Begin your copy at the line that contains "Password info icon" and carry it on, exactly, to the last line of the material below.

# # # # # # #

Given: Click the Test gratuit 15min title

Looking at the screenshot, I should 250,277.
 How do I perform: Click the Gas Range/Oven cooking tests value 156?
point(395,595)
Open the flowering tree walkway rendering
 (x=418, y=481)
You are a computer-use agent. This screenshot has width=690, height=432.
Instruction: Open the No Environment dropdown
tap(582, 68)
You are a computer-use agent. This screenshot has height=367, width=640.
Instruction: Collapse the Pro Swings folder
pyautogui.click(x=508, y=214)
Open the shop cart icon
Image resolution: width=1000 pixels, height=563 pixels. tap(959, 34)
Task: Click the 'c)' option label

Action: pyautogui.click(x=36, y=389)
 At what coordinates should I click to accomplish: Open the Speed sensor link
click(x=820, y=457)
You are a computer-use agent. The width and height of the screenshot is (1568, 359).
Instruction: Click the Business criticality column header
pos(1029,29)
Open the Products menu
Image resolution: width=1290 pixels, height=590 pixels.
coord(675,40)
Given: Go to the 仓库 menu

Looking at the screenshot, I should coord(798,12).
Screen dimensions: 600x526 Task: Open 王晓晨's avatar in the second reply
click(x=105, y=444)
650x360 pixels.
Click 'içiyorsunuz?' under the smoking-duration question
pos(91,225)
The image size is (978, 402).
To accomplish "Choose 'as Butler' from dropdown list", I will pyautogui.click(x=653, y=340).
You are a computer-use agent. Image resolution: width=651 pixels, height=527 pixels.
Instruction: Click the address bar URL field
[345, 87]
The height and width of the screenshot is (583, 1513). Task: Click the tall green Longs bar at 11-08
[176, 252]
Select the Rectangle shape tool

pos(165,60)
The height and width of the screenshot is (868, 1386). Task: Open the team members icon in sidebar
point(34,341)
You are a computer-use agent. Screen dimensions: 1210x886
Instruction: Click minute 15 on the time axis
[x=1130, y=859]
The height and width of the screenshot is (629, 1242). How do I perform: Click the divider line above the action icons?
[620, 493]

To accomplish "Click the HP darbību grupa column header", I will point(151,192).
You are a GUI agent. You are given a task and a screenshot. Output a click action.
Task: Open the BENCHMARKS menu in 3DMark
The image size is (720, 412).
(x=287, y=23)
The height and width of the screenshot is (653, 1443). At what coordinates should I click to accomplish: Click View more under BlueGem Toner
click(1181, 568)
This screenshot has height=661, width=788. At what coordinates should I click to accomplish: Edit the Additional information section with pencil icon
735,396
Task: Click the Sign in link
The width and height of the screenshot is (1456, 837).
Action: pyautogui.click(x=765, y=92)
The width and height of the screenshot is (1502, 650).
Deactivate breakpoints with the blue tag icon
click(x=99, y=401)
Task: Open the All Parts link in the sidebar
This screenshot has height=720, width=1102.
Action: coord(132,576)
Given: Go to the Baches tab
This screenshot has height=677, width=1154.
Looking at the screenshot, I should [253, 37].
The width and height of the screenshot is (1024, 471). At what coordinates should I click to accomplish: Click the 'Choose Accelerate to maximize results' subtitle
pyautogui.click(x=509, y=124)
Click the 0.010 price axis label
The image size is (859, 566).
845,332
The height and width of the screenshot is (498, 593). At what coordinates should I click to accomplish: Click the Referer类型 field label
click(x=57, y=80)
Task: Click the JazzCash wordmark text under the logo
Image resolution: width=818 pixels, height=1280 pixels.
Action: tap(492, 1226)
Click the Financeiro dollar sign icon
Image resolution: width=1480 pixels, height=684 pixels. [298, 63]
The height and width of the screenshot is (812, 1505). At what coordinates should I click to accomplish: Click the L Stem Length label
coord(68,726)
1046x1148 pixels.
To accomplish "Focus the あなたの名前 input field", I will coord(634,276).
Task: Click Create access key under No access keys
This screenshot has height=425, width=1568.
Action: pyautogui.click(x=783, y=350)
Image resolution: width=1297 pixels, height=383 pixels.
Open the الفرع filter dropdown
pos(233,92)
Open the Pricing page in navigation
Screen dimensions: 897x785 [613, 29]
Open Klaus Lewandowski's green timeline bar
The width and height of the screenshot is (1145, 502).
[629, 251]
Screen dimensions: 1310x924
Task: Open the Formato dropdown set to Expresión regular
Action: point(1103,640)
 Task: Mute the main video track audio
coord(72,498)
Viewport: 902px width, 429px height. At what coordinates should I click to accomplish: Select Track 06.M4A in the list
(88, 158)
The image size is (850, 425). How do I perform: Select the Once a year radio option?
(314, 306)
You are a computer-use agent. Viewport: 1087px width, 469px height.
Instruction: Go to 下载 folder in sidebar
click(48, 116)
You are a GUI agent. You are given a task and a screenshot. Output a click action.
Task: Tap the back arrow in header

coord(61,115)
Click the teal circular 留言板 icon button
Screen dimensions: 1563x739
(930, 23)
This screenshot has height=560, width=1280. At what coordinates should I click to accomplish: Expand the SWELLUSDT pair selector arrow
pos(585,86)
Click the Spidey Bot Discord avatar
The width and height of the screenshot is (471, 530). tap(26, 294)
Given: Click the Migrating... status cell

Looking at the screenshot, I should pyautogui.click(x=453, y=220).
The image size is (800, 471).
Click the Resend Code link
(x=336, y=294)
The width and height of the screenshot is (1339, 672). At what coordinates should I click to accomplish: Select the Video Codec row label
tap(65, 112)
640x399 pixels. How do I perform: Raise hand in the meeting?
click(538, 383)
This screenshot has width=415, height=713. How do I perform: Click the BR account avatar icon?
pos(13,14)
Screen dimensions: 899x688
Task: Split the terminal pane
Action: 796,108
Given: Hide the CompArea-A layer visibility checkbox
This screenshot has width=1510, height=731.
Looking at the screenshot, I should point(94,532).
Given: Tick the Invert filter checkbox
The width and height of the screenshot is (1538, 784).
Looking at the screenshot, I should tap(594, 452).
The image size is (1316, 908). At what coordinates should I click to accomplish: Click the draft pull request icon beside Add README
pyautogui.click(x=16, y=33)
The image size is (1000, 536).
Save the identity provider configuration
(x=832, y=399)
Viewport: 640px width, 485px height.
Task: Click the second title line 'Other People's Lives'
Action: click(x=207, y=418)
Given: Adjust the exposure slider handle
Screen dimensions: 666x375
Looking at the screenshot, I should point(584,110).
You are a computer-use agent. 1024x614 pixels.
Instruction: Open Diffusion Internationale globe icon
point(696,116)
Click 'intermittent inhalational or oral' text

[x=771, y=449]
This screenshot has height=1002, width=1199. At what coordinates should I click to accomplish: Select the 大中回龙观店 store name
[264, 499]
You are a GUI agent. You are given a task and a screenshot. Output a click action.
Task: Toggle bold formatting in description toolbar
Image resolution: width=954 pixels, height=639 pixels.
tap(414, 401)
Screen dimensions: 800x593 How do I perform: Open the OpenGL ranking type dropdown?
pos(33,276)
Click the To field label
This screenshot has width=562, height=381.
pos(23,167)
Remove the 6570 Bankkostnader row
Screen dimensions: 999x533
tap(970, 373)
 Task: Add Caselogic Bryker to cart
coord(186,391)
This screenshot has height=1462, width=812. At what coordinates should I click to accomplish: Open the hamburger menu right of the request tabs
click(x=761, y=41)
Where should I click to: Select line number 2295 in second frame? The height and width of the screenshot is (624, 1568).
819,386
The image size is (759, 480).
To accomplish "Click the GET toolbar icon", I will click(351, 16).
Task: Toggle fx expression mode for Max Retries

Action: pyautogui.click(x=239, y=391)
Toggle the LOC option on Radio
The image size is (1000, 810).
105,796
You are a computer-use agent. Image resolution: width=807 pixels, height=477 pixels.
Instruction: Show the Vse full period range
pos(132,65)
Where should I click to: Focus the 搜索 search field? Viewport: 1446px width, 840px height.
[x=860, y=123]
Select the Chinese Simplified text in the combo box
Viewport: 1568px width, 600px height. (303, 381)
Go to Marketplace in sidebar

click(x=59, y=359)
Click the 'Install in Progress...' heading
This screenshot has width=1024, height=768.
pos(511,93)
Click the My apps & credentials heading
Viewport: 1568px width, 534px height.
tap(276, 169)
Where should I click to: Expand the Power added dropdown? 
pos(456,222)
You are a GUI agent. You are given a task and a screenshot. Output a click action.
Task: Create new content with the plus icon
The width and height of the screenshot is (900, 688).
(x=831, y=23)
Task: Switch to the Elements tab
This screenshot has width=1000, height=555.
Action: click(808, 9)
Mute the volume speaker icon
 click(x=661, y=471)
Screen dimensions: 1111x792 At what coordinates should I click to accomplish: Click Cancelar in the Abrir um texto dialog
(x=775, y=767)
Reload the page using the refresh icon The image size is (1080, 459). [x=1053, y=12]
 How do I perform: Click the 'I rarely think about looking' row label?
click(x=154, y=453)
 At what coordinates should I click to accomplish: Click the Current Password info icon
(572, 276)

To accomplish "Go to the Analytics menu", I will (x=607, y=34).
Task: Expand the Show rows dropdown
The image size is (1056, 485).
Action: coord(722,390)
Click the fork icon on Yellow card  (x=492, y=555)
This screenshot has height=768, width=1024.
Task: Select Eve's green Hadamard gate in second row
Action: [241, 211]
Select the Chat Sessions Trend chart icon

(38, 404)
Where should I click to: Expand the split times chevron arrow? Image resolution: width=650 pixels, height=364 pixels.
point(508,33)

# # # # # # #

### Task answer
 At what coordinates should I click to accomplish: Click the Current Password info icon
(572, 276)

To accomplish "Go to the Analytics menu", I will (x=607, y=34).
Task: Expand the Show rows dropdown
The image size is (1056, 485).
Action: coord(722,390)
Click the fork icon on Yellow card  (x=492, y=555)
This screenshot has height=768, width=1024.
Task: Select Eve's green Hadamard gate in second row
Action: [241, 211]
Select the Chat Sessions Trend chart icon

(38, 404)
Where should I click to: Expand the split times chevron arrow? Image resolution: width=650 pixels, height=364 pixels.
point(508,33)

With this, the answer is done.